Service system performance depends on how participants respond to design choices, but modeling these responses is hard due to the complexity of human behavior. We introduce an LLM-powered multi-agent simulation (LLM-MAS) framework for optimizing service operations. We pose the problem as stochastic optimization with decision-dependent uncertainty: design choices are embedded in prompts and shape the distribution of outcomes from interacting LLM-powered agents. By embedding key numerical information in prompts and extracting it from LLM-generated text, we model this uncertainty as a controlled Markov chain.
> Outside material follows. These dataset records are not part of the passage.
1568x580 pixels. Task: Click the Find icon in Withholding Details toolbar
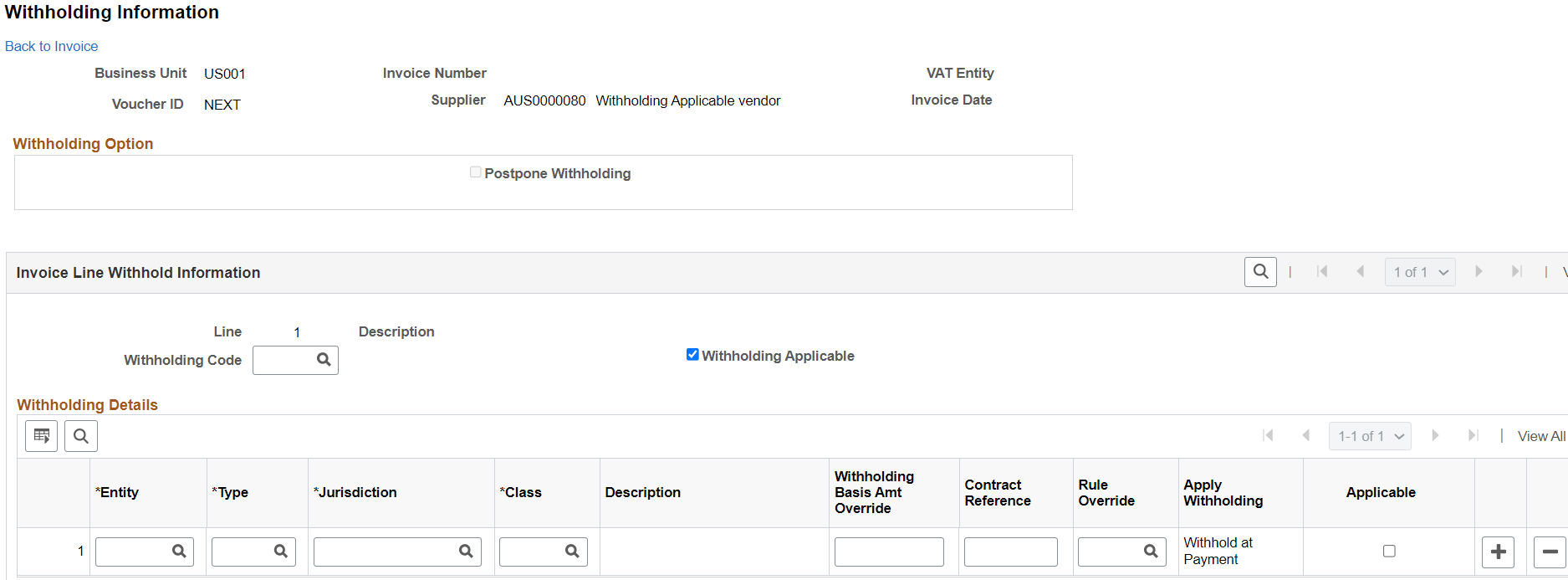tap(81, 436)
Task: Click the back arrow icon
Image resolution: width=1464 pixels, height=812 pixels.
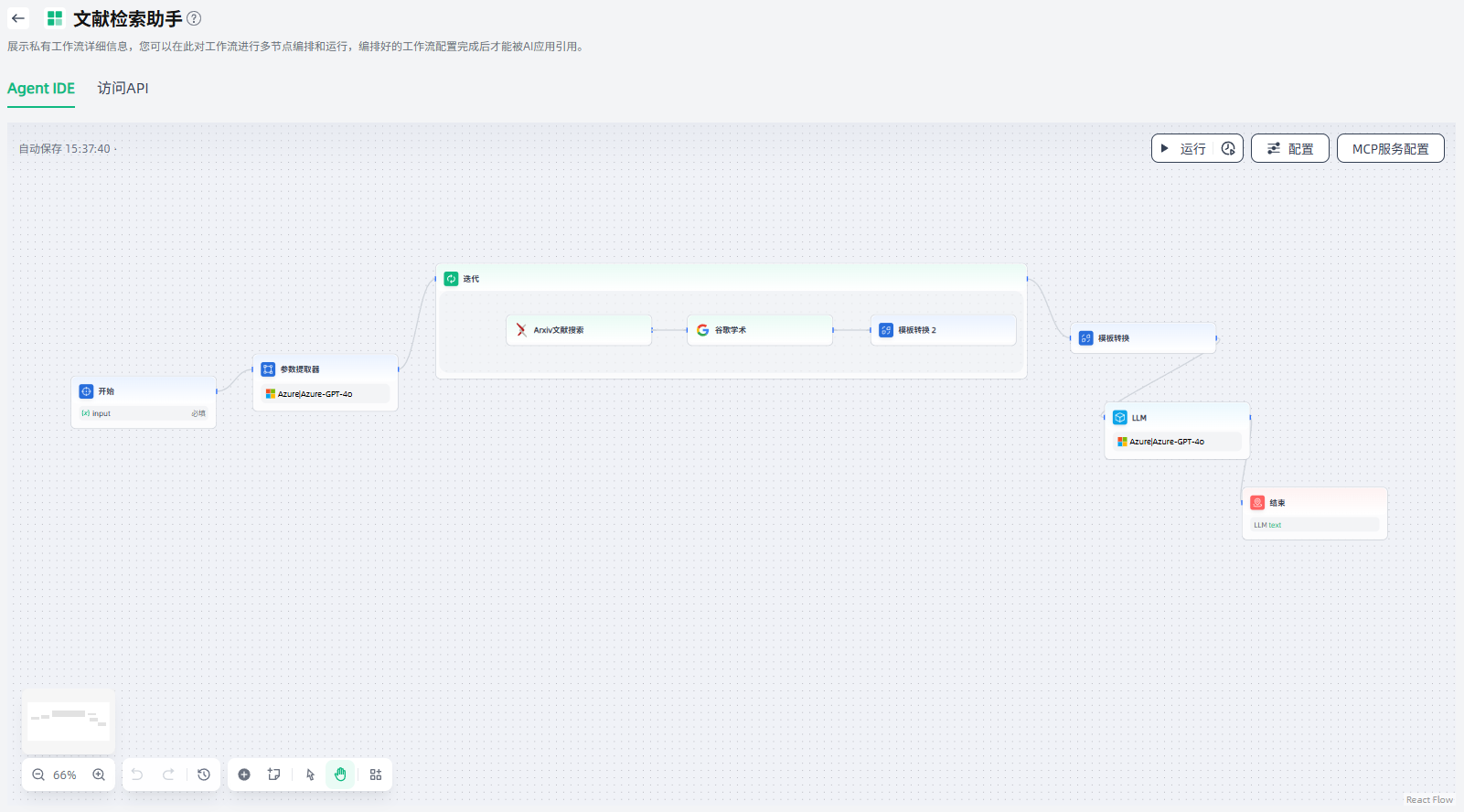Action: [18, 18]
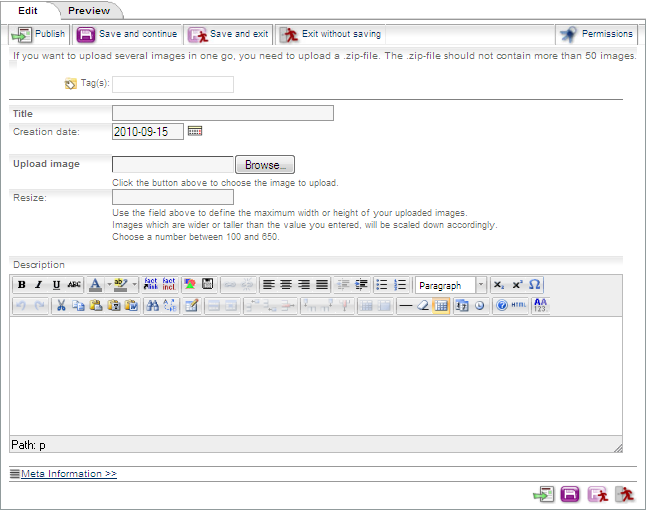The image size is (647, 510).
Task: Apply italic formatting
Action: (x=39, y=285)
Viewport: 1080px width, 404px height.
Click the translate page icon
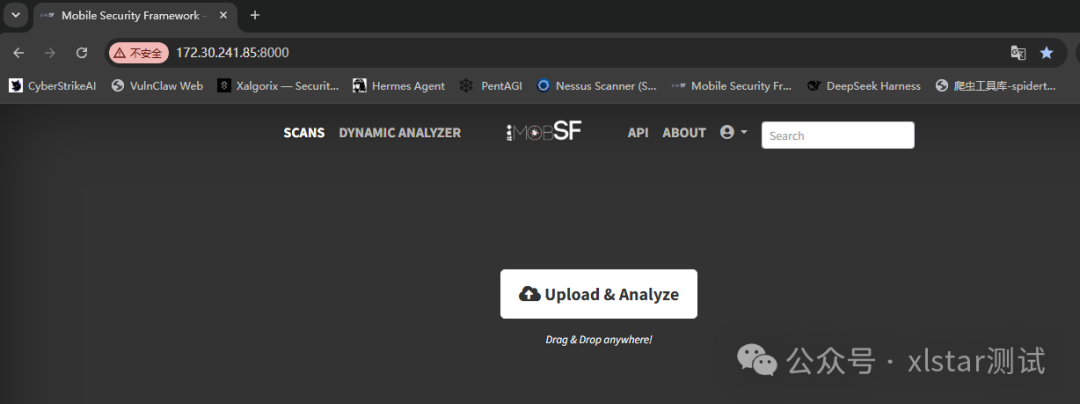(1017, 53)
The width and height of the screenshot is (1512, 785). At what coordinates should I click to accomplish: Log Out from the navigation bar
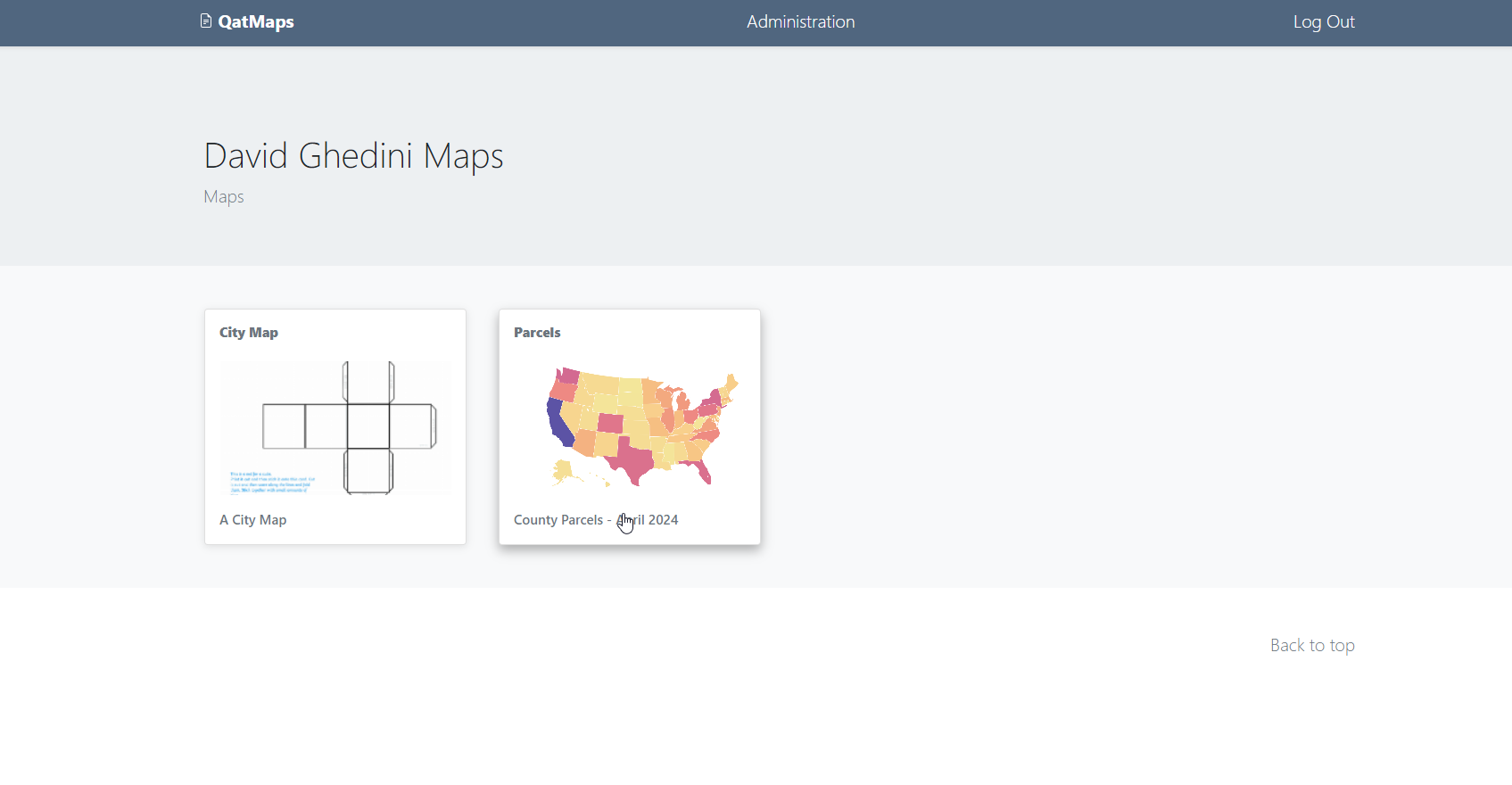coord(1323,22)
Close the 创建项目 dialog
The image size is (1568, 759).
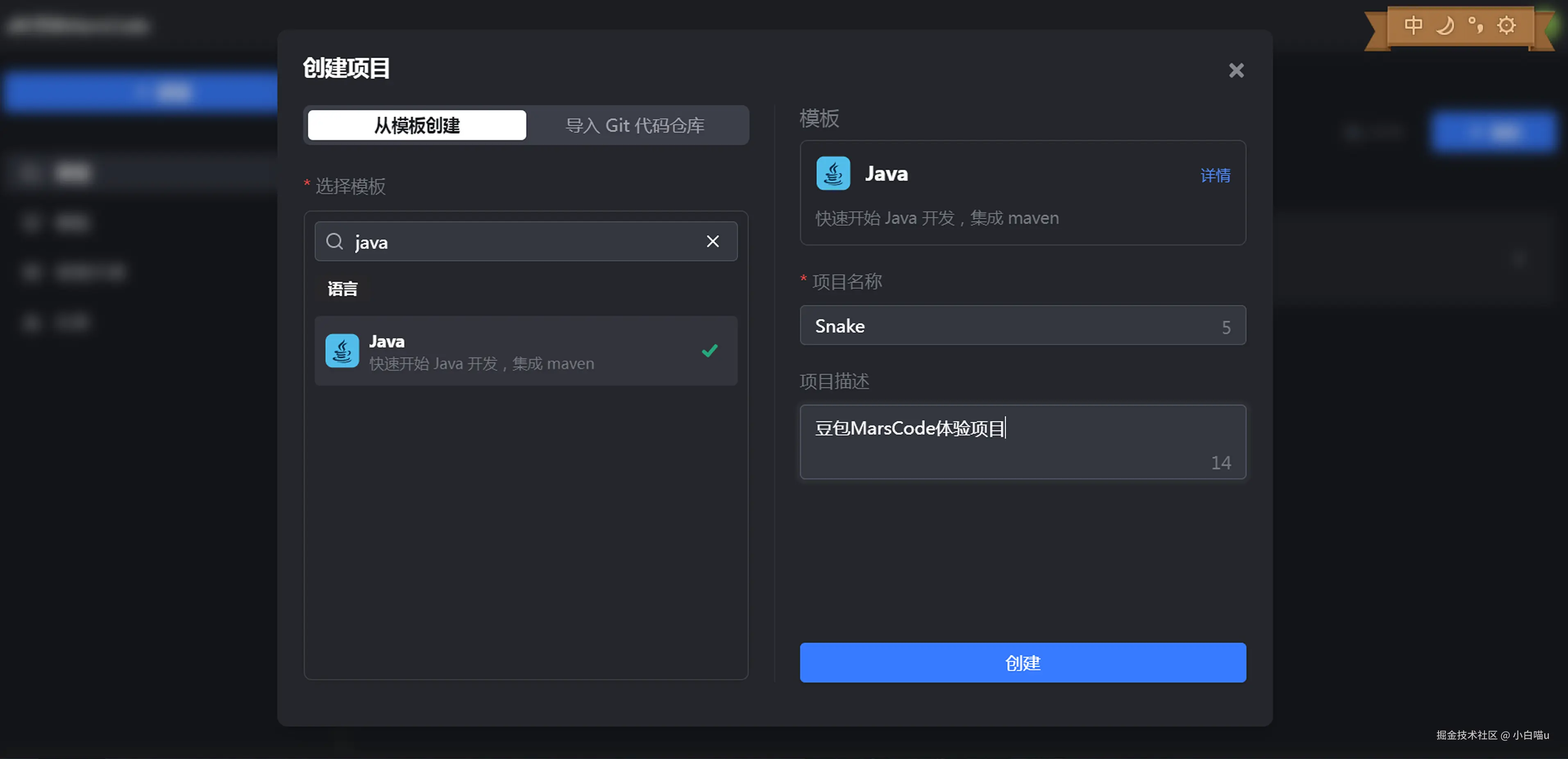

We develop an on-trajectory learning algorithm that, on a single simulation run, simultaneously constructs zeroth-order gradient estimates and updates design parameters to optimize steady-state performance. We also incorporate variance reduction techniques. In a sustainable supply chain application, our method outperforms benchmarks, including blackbox optimization and using LLMs as numerical solvers or as role-playing system designers. A case study on optimal contest design with real behavioral data shows that LLM-MAS is both as a cost-effective evaluator of known designs and an exploratory tool that can uncover strong designs overlooked by traditional approaches.